On Mon, Jul 16, 2018 at 02:06:12PM +0200, Daniel Kiper wrote:
> On Mon, Jul 02, 2018 at 06:35:08PM +0200, Daniel Kiper wrote:
> > Hi Daniel,
> >
> > On Sun, Jul 01, 2018 at 07:09:30PM -0400, Daniel P. Smith wrote:
> > > Greetings,
> > >
> > > I have a measured boot implementation I have been working on that
> > > introduces a DRTM relocator that I would like to eventually upstream.
> > > This work does rely on the ability to access a TPM 1.2 chip from within
> > > Grub2. I am aware of Matthew Garrett's pending patch to add core TPM
> > > support[1] but that is limited to UEFI environments. My target
> > > environment uses Coreboot with the TCG BIOS payload to launch the
> > > environment. For TPM support I am using code picked out of the
> > > TrustedGRUB2 fork[2]. As a precursor to upstreaming my DRTM relocator, I
> > > would like to see if I could find a way to generically introduce TPM
> > > support into Grub2 that support's Matthew's UEFI backend, TrustedGrub2's
> > > TPM 1.2 raw I/O, as well as leave a path for TPM2 raw I/O. In both
> > > implementations TPM support is include as an x86 device when in fact
> > > they can also be found in ARM devices, which is on my wish list of
> > > future devices I would like to support. With all of this in mind, I
> > > wanted to open a discussion on the best way to implement generic TPM
> > > support. In Matthew's approach TPM is implemented under
> > > grub-core/commands while TrustedGRUB2 is split between grub-core/kern
> > > and grub-core/tpm. IMHO TPM functionality should be divided into HW
> > > interfaces, TPM command processing, and higher order TPM operations. If
> > > the logic was segmented in this manner, what are other's opinions on
> > > where segments of logic should reside within the Grub2 source tree?
> > >
> > >
> > > [1] http://lists.gnu.org/archive/html/grub-devel/2017-07/msg00005.html
> > > [2] https://github.com/Rohde-Schwarz-Cybersecurity/TrustedGRUB2
> 
> In general I am not against reorganization you are mentioning above.
> Though I think that then you should rearange Matthew code and repost
> it. Of course if Matthew does not object.
> 
> Another thing is the verifiers framework. It would be nice if you could
> hook your work there. Though you have to remember about other users like
> UEFI secure boot 
> (https://lists.xen.org/archives/html/xen-devel/2017-07/msg00985.html;
> I am going to revive work on this patch) or GPG signatures. So, please
> take a look at that code at git://git.savannah.gnu.org/grub.git,
> phcoder/verifiers branch. If it works for you I will post the patches,
> with minor fixes and improvements which are worth doing, for review (of
> course if Vladimir does not object). If you discover any issues with the
> verifiers framework just drop me a line and then we will try to fix them.
> 
> And another thing... Could not we reuse Philip TPM 2.0 work in GRUB2 somehow?

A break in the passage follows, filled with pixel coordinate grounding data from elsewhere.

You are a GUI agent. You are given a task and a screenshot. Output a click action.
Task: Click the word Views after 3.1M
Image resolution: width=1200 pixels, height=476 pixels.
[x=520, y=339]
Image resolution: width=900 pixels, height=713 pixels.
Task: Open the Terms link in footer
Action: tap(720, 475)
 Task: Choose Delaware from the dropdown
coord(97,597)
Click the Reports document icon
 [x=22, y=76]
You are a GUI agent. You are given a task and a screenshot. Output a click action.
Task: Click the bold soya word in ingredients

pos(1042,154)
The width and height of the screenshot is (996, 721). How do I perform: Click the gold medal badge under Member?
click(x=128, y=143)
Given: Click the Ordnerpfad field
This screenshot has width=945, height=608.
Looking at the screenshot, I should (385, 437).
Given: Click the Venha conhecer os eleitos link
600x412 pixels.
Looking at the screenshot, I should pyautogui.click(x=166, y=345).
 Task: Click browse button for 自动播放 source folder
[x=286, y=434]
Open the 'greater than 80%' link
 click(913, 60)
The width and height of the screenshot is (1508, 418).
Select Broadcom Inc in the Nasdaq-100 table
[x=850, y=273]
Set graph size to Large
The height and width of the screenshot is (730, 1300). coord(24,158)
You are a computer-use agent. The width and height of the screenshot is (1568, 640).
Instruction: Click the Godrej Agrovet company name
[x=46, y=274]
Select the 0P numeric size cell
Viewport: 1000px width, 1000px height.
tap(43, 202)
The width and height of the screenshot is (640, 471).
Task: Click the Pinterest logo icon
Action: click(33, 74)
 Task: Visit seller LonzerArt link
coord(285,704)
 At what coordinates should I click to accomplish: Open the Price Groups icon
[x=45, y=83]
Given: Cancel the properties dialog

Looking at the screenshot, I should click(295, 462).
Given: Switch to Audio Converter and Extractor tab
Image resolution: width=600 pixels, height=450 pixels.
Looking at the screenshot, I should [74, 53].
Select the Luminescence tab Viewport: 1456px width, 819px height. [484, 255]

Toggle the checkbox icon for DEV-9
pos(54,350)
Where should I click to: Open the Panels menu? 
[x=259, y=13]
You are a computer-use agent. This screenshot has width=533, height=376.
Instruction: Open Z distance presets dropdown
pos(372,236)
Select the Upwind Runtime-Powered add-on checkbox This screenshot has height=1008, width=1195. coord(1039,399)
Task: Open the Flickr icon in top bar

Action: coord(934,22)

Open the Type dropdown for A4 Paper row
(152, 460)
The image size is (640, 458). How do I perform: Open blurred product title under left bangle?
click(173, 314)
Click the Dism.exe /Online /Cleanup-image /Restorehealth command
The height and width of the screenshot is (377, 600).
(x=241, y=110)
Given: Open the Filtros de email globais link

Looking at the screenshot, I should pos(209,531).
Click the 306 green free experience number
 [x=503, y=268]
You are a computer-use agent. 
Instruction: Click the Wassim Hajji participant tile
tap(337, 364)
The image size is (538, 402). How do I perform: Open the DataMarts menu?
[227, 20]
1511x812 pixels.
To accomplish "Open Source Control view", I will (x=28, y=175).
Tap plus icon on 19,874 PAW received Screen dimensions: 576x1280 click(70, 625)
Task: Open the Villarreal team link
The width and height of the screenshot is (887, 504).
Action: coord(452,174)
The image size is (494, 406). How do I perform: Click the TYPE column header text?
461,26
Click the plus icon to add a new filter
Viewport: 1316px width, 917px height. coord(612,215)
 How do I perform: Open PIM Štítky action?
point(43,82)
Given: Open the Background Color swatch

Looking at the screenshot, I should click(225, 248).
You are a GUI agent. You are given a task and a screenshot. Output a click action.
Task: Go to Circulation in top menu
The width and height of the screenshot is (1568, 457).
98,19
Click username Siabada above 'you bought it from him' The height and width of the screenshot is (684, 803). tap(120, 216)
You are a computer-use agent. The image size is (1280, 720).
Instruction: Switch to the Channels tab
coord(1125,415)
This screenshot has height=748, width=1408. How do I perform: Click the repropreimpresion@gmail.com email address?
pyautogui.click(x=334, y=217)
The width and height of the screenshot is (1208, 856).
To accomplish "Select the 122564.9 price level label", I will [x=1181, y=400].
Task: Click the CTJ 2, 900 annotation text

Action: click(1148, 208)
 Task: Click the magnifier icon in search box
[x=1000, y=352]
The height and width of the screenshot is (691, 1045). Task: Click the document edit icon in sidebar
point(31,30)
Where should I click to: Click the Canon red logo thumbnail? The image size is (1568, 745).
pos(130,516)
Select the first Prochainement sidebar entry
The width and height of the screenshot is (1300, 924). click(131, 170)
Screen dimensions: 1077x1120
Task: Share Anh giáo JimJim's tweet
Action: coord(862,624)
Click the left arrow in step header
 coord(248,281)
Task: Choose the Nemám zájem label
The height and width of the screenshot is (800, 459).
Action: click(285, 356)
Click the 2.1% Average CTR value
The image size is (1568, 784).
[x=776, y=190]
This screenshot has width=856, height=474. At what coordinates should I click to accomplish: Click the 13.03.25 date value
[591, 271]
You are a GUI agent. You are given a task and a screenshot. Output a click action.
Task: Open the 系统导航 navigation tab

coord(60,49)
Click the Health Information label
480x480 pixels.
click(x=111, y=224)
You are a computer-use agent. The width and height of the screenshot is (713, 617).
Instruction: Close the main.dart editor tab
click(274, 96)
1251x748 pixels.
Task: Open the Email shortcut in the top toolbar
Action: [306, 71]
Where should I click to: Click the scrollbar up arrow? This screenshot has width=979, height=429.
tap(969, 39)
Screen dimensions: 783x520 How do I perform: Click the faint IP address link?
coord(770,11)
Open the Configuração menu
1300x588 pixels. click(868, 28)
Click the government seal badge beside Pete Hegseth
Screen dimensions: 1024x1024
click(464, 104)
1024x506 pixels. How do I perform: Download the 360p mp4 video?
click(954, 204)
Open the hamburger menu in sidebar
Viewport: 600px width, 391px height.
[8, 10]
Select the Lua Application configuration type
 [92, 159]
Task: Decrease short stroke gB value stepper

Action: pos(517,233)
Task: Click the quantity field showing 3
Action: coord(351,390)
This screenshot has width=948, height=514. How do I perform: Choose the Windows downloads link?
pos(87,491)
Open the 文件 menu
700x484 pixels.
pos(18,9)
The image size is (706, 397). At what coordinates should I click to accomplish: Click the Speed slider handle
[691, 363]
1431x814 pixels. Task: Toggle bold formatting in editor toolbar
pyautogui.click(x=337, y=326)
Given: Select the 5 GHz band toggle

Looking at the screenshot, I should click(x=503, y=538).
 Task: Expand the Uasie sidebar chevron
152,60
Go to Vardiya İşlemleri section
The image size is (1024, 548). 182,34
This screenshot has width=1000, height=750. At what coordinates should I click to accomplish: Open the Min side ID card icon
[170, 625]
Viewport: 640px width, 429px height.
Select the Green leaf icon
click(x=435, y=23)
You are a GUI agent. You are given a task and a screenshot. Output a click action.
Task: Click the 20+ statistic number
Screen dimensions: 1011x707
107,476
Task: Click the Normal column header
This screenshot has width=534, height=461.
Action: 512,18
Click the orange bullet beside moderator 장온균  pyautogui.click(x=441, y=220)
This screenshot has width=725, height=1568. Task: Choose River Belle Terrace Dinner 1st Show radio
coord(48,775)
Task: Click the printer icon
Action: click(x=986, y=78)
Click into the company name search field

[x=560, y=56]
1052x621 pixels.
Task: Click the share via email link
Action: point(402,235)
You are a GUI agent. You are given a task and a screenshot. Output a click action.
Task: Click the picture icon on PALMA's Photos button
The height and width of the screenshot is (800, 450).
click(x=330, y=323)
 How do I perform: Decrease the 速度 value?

It's possible to use at least one of the APIs we've been developing in
Grub2 but I'm not sure the patches under review require this. It's been
a year now since I've reviewed these patches but AFAIK they don't
require any TPM2 functions beyond what the UEFI TrEE protocol exposes.

I have had a few people ask about combining Grub2s support for LUKS
volumes with the key usage policy from the TPM2 as a way to ensure the
integrity of the firmware before releasing a key used to decrypt the
LUKS volume. In this case using some of the APIs / libraries we've been
developing (https://github.com/tpm2-software/tpm2-tss) would make sense
since the TrEE protocol doesn't expose any of the interfaces we would
require: key creation & loading, policy sessions etc.

There would be a small amout of development work to implement an adapter
to sit between the tss2-sys library and the TrEE 'SubmitCommand'
function though. We have a standard API for this and have used it as the
basis for our support on Linux and Windows so I don't expect a UEFI
implementation to be much work if it becomes necessary. I do not however
believe this is required for the work under review.